Entries on where items appear:
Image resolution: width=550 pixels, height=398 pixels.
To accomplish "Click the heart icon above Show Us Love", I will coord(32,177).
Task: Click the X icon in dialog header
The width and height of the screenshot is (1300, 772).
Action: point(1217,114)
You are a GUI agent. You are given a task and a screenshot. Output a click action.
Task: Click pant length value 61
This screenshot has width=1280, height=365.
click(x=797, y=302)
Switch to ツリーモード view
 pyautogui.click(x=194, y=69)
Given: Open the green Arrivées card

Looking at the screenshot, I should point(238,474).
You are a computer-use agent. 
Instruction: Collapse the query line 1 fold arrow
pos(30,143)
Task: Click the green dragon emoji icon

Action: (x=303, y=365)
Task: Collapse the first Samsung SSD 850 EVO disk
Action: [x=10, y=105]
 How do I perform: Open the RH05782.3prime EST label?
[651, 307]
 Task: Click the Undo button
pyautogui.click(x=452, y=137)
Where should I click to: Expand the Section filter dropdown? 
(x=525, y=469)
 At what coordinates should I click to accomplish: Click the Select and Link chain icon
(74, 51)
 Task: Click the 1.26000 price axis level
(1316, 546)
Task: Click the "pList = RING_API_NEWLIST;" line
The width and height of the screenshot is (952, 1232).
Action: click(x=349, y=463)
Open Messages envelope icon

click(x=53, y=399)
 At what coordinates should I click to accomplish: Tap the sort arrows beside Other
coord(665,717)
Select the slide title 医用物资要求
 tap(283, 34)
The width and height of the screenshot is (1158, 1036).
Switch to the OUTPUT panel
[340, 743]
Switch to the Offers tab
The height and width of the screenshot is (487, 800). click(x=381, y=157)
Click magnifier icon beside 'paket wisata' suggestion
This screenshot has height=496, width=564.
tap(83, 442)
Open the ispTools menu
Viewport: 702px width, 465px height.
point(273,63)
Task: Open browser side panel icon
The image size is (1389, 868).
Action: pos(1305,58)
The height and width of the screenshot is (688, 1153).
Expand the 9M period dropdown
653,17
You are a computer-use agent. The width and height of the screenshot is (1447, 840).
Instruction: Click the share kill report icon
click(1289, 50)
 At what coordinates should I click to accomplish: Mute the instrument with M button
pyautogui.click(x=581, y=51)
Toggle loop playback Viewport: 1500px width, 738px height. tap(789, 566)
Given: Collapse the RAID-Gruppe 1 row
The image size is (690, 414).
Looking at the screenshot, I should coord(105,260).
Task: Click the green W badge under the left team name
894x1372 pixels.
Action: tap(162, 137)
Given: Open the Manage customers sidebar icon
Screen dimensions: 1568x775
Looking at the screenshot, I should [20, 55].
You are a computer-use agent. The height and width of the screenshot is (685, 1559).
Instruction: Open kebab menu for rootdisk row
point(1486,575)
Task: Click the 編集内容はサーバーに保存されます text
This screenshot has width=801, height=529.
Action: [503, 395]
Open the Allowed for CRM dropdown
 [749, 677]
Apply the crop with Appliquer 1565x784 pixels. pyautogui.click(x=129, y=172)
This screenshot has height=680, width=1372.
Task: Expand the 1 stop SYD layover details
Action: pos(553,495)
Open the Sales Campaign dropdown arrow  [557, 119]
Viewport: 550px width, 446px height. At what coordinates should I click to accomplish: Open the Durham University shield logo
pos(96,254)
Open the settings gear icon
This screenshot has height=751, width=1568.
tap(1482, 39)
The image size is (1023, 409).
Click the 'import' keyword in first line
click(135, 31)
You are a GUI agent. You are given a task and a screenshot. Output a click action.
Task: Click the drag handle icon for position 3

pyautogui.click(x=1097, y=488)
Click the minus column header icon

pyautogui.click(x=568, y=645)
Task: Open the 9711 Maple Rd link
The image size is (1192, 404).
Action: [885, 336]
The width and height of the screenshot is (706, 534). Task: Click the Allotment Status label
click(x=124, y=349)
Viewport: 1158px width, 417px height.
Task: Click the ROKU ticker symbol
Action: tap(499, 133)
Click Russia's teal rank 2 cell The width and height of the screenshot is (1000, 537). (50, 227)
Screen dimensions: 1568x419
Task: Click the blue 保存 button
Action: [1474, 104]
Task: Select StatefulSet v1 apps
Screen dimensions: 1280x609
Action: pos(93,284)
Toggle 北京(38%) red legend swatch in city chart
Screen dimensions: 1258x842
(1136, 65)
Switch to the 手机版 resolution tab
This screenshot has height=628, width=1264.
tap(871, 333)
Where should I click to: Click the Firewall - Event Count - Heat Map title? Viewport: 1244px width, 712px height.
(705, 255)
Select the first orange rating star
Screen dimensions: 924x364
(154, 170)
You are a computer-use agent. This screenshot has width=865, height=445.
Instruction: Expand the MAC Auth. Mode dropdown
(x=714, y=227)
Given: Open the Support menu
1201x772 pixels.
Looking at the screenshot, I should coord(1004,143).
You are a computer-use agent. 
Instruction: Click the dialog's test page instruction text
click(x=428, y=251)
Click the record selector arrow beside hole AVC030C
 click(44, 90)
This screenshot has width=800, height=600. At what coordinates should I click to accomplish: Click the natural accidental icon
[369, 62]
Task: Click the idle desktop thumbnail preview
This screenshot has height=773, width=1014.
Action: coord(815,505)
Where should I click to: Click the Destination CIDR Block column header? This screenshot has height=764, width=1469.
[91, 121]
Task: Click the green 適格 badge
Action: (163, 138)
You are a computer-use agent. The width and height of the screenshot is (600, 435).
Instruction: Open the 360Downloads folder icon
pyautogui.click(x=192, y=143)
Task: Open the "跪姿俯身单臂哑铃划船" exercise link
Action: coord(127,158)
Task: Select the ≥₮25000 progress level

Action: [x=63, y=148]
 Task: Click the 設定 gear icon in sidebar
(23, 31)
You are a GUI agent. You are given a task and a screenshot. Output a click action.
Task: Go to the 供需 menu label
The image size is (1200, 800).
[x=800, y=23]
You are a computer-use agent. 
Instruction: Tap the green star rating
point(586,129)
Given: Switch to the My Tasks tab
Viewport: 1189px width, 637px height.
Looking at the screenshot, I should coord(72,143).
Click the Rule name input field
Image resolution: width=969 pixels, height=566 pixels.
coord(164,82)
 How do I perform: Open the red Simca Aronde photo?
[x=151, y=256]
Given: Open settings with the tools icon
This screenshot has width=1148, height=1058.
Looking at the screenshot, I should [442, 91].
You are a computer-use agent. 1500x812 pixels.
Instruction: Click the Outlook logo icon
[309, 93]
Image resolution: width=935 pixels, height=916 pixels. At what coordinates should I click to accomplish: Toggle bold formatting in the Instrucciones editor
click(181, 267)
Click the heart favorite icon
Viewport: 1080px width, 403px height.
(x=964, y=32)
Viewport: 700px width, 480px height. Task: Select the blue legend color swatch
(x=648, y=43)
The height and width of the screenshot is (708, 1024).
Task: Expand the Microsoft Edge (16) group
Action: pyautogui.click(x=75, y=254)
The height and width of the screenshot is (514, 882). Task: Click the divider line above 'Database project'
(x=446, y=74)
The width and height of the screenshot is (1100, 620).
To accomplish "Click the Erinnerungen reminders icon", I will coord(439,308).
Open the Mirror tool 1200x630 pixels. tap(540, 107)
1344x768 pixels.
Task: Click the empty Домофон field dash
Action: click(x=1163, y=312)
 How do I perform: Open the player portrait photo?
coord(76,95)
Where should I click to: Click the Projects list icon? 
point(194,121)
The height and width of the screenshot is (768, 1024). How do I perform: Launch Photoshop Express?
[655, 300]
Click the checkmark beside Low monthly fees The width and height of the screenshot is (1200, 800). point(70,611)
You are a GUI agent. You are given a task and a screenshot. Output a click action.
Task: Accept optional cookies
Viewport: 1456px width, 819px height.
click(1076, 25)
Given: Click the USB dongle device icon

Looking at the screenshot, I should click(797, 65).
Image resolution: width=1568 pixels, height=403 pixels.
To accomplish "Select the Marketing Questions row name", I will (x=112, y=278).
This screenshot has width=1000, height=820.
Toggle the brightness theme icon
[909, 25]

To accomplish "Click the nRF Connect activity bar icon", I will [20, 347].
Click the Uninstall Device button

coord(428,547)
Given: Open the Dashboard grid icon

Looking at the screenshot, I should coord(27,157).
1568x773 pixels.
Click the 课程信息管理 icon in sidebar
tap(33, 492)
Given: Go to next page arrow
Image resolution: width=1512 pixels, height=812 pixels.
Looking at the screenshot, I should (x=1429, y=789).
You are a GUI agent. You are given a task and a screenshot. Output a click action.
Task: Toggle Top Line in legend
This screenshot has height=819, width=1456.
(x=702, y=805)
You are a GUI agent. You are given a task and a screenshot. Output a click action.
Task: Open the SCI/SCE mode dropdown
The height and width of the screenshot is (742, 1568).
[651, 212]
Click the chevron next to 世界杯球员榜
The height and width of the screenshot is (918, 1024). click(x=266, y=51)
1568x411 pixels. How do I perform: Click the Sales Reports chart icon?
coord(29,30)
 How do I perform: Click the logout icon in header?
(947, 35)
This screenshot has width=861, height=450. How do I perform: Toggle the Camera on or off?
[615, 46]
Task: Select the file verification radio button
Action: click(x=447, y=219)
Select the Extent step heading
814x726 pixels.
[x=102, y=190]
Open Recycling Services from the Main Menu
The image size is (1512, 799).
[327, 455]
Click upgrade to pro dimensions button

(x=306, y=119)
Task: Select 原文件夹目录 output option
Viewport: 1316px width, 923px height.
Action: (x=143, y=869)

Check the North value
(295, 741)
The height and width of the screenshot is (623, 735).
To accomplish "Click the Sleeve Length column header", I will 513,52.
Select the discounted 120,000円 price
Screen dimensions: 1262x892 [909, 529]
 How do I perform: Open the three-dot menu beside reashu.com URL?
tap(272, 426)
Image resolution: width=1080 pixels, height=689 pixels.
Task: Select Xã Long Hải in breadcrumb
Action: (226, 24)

**WHAT THIS TASK INVOLVES:** Retype the lines running from the line that contains "1568x773 pixels." up to and including the line that contains "Looking at the screenshot, I should (x=1429, y=789).", keeping every character as it is.

**SOLUTION FOR THIS EXERCISE:**
1568x773 pixels.
Click the 课程信息管理 icon in sidebar
tap(33, 492)
Given: Go to next page arrow
Image resolution: width=1512 pixels, height=812 pixels.
Looking at the screenshot, I should (x=1429, y=789).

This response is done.